How to Setup an LLM Model Locally on Your Machine (Linux)

#git

Hello, I'm Ganesh. I'm working on FreeDevTools online, currently building a single platform for all development tools, cheat codes, and TL; DRs — a free, open-source hub where developers can quickly find and use tools without the hassle of searching the internet.

In the age of ChatGPT and Claude, we often rely on cloud services to run AI. But did you know you can run powerful Large Language Models (LLMs) right on your own laptop?

Running an LLM locally offers total privacy, zero subscription fees, and offline access. In this guide, we’ll walk through exactly how to set up Google’s lightweight Gemma 2 (2B) model on a Linux machine using a tool called Ollama.

1. What is an LLM?

A Large Language Model (LLM) is a type of Artificial Intelligence trained on massive amounts of text data. Think of it as a super-advanced "autocomplete" that understands context, logic, and coding.

While famous models like GPT-4 have trillions of parameters (the "brain cells" of the AI), modern "Small Language Models" (SLMs) like Gemma 2 (2B) are optimized to run on consumer hardware without needing a massive server farm.

2. Prerequisites

A computer running Linux (Ubuntu, Mint, Fedora, etc.).
Basic familiarity with the Terminal.
At least 4GB of RAM (The Gemma 2B model is very efficient).

3. The Tool: Why Ollama?

We will use Ollama, the most popular open-source tool for running LLMs locally. It handles all the complex configuration (drivers, weights, interfaces) automatically.

Step 1: Install Ollama

Open your terminal and run the official installation script. This single command downloads and installs the Ollama service.

curl -fsSL https://ollama.com/install.sh | sh

Note: You may be asked for your sudo password to complete the installation.

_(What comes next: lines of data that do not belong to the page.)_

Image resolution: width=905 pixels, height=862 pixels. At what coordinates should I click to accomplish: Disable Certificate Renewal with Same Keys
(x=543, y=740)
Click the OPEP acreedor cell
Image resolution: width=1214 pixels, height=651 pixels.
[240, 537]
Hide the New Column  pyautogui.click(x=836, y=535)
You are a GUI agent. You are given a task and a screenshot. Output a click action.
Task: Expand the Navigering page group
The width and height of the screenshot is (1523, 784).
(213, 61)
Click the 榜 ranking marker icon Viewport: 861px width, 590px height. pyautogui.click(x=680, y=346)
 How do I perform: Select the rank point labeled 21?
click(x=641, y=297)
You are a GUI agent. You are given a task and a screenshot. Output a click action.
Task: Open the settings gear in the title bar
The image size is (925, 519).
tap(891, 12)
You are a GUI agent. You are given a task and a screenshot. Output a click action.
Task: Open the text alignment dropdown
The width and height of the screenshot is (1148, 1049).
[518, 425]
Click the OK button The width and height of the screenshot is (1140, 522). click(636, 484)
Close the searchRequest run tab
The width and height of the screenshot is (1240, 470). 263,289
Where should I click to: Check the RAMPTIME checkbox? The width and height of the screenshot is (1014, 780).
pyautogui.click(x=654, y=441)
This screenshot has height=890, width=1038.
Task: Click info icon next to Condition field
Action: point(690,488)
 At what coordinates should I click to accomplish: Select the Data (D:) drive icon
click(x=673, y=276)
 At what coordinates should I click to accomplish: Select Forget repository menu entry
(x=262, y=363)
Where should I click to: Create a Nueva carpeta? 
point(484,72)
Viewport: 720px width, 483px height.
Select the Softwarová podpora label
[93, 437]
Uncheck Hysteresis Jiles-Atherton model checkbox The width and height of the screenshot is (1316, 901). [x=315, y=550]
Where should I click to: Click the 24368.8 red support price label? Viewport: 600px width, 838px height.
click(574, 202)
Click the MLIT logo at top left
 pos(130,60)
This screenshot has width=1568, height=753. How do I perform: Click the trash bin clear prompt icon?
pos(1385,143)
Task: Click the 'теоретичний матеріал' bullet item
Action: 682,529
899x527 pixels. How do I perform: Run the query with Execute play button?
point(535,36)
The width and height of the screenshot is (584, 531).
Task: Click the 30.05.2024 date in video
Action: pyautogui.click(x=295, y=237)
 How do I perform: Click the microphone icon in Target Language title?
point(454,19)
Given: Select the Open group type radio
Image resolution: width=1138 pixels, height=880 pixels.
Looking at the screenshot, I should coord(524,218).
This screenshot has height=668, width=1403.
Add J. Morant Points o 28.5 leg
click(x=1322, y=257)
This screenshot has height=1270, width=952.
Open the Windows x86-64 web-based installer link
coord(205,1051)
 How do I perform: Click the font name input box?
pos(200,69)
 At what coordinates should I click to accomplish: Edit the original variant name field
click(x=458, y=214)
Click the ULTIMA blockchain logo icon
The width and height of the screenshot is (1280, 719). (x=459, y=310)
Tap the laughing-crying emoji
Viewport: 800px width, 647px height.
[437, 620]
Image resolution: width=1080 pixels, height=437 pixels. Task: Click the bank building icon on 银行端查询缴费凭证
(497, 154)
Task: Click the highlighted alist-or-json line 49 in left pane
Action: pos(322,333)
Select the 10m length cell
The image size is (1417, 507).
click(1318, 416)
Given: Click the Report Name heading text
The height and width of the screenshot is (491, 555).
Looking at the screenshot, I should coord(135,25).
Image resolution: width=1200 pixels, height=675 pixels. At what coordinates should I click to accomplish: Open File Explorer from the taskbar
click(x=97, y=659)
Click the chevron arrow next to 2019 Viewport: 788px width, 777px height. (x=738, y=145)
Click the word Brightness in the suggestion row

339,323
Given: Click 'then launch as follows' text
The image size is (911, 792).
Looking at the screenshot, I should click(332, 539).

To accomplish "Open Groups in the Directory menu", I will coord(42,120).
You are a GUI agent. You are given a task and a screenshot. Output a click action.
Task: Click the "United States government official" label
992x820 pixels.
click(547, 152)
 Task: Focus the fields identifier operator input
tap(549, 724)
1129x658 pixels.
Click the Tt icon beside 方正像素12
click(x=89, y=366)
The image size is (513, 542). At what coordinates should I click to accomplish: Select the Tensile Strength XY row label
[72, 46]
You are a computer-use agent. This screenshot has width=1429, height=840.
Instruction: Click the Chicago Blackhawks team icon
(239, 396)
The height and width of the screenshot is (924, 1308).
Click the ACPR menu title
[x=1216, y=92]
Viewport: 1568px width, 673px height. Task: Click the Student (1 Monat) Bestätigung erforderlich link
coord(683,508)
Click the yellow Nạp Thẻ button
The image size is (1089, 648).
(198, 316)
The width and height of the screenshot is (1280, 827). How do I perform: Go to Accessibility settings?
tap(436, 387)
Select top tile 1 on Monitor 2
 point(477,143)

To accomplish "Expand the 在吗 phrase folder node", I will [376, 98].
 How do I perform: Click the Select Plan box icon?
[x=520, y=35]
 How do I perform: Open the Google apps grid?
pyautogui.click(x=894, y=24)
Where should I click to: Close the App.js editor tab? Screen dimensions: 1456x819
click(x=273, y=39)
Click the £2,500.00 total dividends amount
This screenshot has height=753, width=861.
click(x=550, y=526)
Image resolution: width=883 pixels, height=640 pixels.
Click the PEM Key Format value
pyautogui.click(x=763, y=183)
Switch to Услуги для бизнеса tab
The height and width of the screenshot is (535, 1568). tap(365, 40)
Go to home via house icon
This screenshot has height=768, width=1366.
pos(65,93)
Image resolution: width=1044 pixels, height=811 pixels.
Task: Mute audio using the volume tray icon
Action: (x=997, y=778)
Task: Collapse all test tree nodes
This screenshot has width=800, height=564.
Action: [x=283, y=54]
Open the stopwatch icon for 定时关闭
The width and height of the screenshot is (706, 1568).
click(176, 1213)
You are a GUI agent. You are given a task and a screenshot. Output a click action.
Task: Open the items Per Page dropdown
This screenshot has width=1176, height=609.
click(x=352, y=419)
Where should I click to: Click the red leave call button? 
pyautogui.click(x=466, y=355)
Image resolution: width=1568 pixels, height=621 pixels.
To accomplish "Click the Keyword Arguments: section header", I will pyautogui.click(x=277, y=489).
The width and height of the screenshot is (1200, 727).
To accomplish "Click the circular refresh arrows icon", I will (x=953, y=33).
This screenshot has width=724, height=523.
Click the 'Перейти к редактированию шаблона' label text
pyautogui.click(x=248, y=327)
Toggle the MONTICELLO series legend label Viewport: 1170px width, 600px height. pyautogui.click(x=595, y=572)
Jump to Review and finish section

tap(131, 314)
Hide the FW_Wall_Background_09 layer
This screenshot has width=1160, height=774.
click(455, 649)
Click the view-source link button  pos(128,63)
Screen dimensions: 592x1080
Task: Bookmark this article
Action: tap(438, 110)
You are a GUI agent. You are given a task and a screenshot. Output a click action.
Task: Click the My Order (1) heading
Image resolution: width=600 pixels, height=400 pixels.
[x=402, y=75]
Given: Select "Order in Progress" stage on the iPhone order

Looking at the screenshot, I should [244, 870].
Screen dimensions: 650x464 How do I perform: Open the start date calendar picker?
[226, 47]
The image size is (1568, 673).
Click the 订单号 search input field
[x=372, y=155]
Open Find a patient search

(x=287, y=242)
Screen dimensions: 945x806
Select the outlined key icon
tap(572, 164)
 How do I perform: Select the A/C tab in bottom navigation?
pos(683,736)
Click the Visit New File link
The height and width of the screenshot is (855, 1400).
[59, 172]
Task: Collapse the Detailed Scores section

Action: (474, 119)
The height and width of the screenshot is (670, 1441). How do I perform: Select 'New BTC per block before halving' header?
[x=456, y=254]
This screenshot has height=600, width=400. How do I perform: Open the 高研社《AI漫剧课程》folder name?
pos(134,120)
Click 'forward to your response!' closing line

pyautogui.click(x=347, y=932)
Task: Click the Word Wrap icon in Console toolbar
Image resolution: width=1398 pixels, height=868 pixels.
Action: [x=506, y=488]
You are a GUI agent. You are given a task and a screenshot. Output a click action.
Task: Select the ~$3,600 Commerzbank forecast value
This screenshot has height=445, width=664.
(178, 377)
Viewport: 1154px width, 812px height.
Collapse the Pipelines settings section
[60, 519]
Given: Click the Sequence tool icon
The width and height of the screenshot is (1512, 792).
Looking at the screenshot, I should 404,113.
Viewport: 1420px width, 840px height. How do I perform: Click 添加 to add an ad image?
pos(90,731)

Step 2: Verify the Installation

Once the script finishes, ensure Ollama is running by checking its version:

ollama --version

If you see a version number (e.g., ollama version is 0.5.4), you are ready to go.

4. Get the Model: Gemma 2 (2B)

We will use Gemma 2:2b. This is Google's open model. It is heavily optimized, making it fast and surprisingly smart for its size.

To download and run the model in one go, use the following command:

ollama run gemma2:2b

What happens next?

Ollama will pull the model manifest.
It will download the model layers (approx. 1.6 GB).
Once finished, it will drop you directly into a chat prompt.

5. Test: Your First Prompt

Once the download is complete, you will see a prompt that looks like >>>. You are now chatting directly with the AI on your machine.

Try this simple test prompt:

>>> Write a Python function to check if a number is prime.

Expected Output:
The model should instantly generate code similar to this:

def is_prime(n):
    if n <= 1:
        return False
    for i in range(2, int(n**0.5) + 1):
        if n % i == 0:
            return False
    return True

Another fun test:

>>> Why is the sky blue? Explain it like I'm 5.

6. Managing Your Models

To exit the chat, press Ctrl + d.
To see which models you have installed later, simply run:

ollama list

Conclusion

You now have a private AI assistant running entirely on your Linux machine! You can use it to summarize logs, write scripts, or brainstorm ideas without sending a single byte of data to the cloud.